Some experiments generate large amounts of network traffic, sometimes for sustained periods of time, and may trigger alarms at your site. You may cap the outbound network bandwidth of your PlanetLab nodes by following the instructions in Section 4.1, "Setting bandwidth limits". If you suspect that an experiment is out of control, or your site cannot handle the traffic load even with bandwidth limits in place, contact PlanetLab Support. Otherwise, try to explain to local site administrators the nature of PlanetLab, its requirements, and that heavy network usage is to be expected.

Port scans

Network mapping experiments running on PlanetLab often probe remote hosts, triggering "port scan" alerts. Sometimes, problems with probing experiments manifest themselves locally:

  • Probes often contact a large number of unique destination addresses and may overload the caches on your local routers.

  • Bursts of incoming ICMP errors (e.g., TTL Exceeded or Port Unreachable) may be received in response to locally generated probes.

Established network mapping services running on PlanetLab such as Scriptroute go to great lengths to minimize the chance of triggering a port scan alert. If you receive a port scan alert and cannot placate the complainant, contact PlanetLab Support to have the complainant's subnet added to a blacklist.

Open proxy alerts and objectionable content complaints

Several "semi-open" proxies run on PlanetLab that test new content distribution technologies. Two of the more successful proxies currently running are CoDeeN and CoralCDN.

Many system administrators lodge complaints against PlanetLab proxies because they notice large amounts of traffic from PlanetLab to their site, and are either unaware that users at their own site are requesting the traffic through PlanetLab proxies, or do not know that the proxies are research projects that are actively managed. Most of the time, a simple explanation of what a proxy is, and how PlanetLab proxies are not entirely "open", suffices to resolve this type of complaint.

You may receive complaints about objectionable or illegal content being served from proxies running on your PlanetLab nodes.
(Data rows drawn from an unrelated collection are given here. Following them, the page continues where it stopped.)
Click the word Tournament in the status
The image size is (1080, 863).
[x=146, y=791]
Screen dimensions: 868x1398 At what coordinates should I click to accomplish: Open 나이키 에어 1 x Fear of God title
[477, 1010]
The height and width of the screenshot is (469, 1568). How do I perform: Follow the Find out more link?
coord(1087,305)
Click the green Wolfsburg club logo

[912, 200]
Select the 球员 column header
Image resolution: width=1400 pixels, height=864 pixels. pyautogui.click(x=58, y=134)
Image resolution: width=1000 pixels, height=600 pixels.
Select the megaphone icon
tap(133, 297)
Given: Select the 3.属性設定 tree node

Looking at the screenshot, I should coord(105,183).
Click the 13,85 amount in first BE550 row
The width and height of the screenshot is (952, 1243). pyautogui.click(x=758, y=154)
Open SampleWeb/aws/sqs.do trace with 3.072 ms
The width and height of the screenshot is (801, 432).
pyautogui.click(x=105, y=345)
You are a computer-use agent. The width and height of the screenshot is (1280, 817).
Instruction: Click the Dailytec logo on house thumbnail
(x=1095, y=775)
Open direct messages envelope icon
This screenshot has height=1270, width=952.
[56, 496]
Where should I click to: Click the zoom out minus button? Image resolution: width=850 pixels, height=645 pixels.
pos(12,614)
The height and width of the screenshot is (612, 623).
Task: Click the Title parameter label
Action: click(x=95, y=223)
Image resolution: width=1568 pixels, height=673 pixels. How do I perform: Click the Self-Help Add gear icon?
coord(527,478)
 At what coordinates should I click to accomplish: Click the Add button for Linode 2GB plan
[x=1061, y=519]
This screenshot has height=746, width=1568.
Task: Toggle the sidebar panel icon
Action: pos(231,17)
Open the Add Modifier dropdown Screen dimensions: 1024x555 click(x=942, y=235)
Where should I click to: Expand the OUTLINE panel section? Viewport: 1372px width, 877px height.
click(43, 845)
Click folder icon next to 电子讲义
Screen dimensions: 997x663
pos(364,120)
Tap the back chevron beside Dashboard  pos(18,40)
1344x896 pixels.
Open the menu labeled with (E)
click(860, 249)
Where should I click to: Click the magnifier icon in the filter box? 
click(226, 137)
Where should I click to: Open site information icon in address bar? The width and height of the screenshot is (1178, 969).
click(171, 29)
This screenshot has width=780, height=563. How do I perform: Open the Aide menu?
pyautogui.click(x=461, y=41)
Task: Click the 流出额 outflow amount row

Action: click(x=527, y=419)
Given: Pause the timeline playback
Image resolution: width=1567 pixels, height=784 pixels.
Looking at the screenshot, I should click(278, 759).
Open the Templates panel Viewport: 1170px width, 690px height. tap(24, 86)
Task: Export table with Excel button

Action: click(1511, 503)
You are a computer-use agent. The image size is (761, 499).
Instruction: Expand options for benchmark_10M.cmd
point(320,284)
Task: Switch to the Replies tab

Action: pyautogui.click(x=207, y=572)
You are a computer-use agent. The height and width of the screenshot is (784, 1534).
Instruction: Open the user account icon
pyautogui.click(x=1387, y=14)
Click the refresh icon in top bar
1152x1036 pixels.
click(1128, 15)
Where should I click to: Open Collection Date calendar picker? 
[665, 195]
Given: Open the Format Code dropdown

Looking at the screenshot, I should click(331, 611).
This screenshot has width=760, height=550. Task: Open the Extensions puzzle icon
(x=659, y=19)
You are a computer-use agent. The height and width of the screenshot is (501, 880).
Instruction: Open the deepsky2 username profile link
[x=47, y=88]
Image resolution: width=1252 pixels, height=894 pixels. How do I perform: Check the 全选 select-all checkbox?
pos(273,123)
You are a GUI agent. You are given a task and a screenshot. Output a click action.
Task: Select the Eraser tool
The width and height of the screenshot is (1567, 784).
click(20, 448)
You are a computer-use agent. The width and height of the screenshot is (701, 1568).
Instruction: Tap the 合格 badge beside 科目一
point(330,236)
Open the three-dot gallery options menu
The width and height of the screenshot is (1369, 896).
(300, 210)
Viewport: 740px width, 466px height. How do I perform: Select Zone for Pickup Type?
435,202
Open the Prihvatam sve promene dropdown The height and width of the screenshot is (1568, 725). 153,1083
Because most proxies running on PlanetLab are caching proxies, the content is not being served from your nodes, it is being served from a third-party server somewhere else on the Internet, to a user who has voluntarily requested it. Nevertheless, if you or your local site administrators feel pressured to withdraw from the PlanetLab Consortium agreement because of objectionable or illegal content passing through your nodes, contact PlanetLab Support to have the incident reviewed.